## Directions for this task
Draw out every line with the word "Toggle" from the listing below.

▼

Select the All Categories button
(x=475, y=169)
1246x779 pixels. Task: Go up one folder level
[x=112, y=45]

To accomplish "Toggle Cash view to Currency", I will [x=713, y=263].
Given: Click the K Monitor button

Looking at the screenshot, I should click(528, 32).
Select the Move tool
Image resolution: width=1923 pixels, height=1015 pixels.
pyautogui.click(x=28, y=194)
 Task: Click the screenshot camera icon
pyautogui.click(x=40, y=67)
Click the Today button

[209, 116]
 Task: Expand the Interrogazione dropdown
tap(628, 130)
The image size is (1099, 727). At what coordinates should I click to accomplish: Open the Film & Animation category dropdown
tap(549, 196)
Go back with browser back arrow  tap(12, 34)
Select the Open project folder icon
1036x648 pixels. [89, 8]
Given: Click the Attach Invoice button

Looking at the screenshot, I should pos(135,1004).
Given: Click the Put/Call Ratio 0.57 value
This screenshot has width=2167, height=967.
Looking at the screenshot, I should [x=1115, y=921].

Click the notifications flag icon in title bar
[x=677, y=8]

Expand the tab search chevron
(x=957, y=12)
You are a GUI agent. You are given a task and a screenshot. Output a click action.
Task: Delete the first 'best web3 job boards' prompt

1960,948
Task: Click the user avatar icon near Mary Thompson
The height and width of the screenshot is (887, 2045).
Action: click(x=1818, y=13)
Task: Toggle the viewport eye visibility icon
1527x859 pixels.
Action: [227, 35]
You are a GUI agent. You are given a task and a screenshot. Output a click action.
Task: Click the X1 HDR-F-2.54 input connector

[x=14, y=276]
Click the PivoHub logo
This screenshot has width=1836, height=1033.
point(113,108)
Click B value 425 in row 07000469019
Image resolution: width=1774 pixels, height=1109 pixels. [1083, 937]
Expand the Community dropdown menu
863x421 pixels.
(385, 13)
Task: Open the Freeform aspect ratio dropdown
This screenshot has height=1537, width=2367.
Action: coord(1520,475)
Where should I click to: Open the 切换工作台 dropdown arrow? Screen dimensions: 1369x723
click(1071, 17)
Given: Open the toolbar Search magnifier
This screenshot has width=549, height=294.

▲

## Exercise solution
To accomplish "Toggle Cash view to Currency", I will [x=713, y=263].
Task: Toggle the viewport eye visibility icon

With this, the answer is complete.